14. The apparatus according to any one of claims 10 to 13, characterized in that, The data processing system includes multiple accelerators, the AI ​​model is trained through the multiple accelerators, the data processing system also includes a central processing unit (CPU), and the AI ​​model includes a first network layer and a second network layer. The CPU is used to update the parameter values ​​in the first network layer based on the gradient data calculated by the multiple accelerators for the first network layer during the backpropagation process for the AI ​​model. The plurality of accelerators are used to perform reverse computation on the second network layer during the process of the CPU updating the parameter values ​​in the first network layer.

15. The apparatus according to claim 14, characterized in that, The plurality of accelerators are also used to perform gradient overflow detection on the first network layer before the CPU updates the parameter values ​​in the first network layer.

16. The apparatus according to claim 14 or 15, characterized in that, The CPU is specifically used to execute scaling operators and optimizer operators in parallel based on a single instruction multiple data stream (SIMD) architecture, according to the gradient data calculated by the multiple accelerators for the first network layer. The scaling operators and optimizer operators are used to update the parameter values ​​in the first network layer.

17. The apparatus according to any one of claims 14 to 16, characterized in that, The data processing system includes multiple CPUs, the reduction result is stored in memory, and the parameter values ​​in the first network layer are updated by the CPU with the highest memory access efficiency among the multiple CPUs.

18. The apparatus according to any one of claims 10 to 17, characterized in that, The data processing system also includes a central processing unit (CPU), and the AI ​​model includes a third network layer.
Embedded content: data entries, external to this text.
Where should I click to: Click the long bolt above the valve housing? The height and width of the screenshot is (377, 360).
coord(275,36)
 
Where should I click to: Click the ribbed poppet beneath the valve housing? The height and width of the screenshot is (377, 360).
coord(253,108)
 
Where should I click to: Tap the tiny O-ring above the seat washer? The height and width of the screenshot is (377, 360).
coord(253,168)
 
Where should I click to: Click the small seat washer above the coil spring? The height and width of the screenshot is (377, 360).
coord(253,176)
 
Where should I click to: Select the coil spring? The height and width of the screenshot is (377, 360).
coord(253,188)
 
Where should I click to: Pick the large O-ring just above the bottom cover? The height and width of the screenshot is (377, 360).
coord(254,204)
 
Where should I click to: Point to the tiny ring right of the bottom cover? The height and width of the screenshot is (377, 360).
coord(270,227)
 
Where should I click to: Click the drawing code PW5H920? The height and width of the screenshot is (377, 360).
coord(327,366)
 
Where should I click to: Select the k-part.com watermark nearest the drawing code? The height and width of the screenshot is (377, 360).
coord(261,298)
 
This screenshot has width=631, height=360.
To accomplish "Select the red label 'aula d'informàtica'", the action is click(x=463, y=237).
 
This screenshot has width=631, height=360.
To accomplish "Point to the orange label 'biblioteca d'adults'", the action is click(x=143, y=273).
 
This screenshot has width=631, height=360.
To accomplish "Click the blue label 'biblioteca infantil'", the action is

The CPU is further configured to update the values ​​of the parameters in the third network layer, wherein the updated values ​​of the parameters in the third network layer are obtained as values ​​in a first format; the first format values ​​are converted into values ​​in a second format, wherein the data precision of the first format is higher than that of the second format; and the second format values ​​of the parameters in the third network layer are sent to the plurality of accelerators.
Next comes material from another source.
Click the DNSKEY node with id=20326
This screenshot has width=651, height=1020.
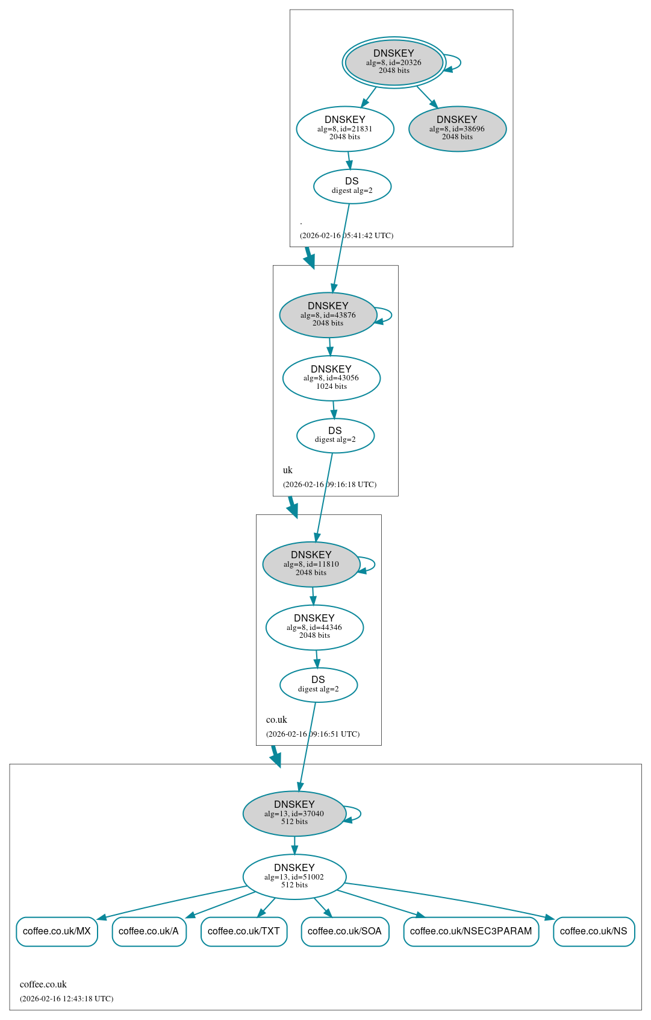[x=394, y=62]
19. A computing device, characterized in that, The computing device includes a processor and a memory; The processor is configured to execute instructions stored in the memory to cause the computing device to perform the steps of the method as described in any one of claims 1 to 9.

20. A data processing system, characterized in that, The data processing system includes at least one accelerator and an artificial intelligence (AI) model training device, the AI ​​model training device being used to perform the method as described in any one of claims 1 to 9, and the at least one accelerator being used to train the AI ​​model.

21. A computer-readable storage medium, characterized in that, Includes instructions that, when executed on a computing device, cause the computing device to perform the steps of the method as described in any one of claims 1 to 9.

22. A computer program product containing instructions, characterized in that, When it is run on at least one computing device, it causes the at least one computing device to perform the steps of the method as described in any one of claims 1 to 9.